In vivo imaging and immunostaining

All experiments conducted in mice were in accordance with the National Institutes of Health regulation on the use and care of experimental animals and approved by the Albert Einstein College of Medicine Animal Use Committee. MDA-MB-231 orthotopic tumors were generated by injected MDA-MB-231 cells expressing GFP in sterile PBS/20% collagen I into the mammary fat pad of severe combined immunodeficiency mice (SCID) mice (NCI, Frederick, MD). Tumors grew for approximately 3 months until they reached 1 cm in size. To image tumor cell interactions with the blood vessel in vivo, mice were injected by tail vein with 50 μL of rhodamine-labelled Ricinus Communis Agglutinin I (Vector Labs). Animals were sacrificed immediately after injection, the tumors were removed and imaged in PBS on an Olympus FV1000-MPE microscope with a 25X NA 1.05 water immersion objective and a Spectra Physics Mai Tai-DeepSee laser set to 880nm. 2um step size Z-stacks were taken for each field of view. For immunostaining of tumor sections, tumors were removed and frozen on dry ice in OCT Compound (TissueTek), sectioned, fixed, immunostained and imaged as described (Supplementary Materials and Methods).

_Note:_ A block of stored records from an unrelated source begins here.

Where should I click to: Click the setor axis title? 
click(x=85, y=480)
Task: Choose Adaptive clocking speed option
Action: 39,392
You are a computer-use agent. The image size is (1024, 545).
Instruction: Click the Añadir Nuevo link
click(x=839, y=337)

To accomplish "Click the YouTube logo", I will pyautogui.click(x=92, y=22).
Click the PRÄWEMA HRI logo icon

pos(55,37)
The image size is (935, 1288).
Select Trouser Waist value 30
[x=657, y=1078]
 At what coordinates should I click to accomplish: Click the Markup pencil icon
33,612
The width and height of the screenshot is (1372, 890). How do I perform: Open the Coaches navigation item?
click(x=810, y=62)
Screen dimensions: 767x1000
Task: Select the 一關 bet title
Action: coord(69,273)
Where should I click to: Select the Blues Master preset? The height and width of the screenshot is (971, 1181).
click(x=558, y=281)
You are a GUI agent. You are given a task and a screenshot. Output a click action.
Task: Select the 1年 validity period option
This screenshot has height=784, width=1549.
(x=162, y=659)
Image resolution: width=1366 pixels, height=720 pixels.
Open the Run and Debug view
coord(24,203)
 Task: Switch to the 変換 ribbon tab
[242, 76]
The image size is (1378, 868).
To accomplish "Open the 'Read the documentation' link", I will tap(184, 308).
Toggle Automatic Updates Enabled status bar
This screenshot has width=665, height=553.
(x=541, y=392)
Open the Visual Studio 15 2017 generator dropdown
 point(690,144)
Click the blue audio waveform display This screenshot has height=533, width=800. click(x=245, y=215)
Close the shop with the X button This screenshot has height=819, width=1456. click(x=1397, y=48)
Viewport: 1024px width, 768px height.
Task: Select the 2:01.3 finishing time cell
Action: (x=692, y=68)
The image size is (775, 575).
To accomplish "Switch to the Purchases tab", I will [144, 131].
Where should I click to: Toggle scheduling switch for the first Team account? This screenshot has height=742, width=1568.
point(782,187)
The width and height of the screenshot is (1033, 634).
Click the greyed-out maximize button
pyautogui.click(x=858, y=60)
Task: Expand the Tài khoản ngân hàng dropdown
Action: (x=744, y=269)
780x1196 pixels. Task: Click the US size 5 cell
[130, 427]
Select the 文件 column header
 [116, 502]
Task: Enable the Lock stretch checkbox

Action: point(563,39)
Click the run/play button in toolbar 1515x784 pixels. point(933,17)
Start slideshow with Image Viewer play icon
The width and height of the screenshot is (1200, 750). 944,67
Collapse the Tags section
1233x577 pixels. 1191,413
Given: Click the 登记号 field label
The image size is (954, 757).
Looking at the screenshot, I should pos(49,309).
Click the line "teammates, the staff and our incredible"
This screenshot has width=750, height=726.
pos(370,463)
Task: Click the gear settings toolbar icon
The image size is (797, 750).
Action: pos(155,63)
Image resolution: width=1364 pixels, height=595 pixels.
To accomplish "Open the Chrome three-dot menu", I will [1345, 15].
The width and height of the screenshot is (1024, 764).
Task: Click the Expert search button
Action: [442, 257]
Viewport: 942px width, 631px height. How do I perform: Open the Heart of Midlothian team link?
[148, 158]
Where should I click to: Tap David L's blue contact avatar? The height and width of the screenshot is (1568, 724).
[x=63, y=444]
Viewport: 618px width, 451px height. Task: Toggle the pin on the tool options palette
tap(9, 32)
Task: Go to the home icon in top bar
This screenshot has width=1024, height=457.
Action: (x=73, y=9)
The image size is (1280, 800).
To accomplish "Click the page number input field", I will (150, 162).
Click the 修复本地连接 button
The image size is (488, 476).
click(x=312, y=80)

RhoA Biosensor Imaging and Quantification

MDA-MB-231 cells were transiently transfected with the RhoA biosensor (39) using the Lonza Nucleofection protocol described above and plated directly onto MatTek dishes, serum starved overnight, and imaged in a single plane for 3-color imaging every 2 minutes using a previously described protocol (37, 62). Ratiometric calculations on the CFP and YFP FRET emissions of RhoA were performed as described (37, 39). Cells were subsequently fixed and immunostained using methods described above and quantified with the DeltaVision Core microscope using methods described above. For more information, see Supplementary Materials and Methods.

Statistical Analysis

Statistical analysis was conducted using an unpaired, two-tailed Student’s T-test when comparing two data sets. Statistical significance was defined as a p < 0.05. For multiple comparisons, ANOVA was used. All graphs are displayed as mean ± SEM, unless otherwise indicated. The “n” in SEM was derived from number of fields of view (for tumor cell intravasation) or number of cells (for invadopodium formation).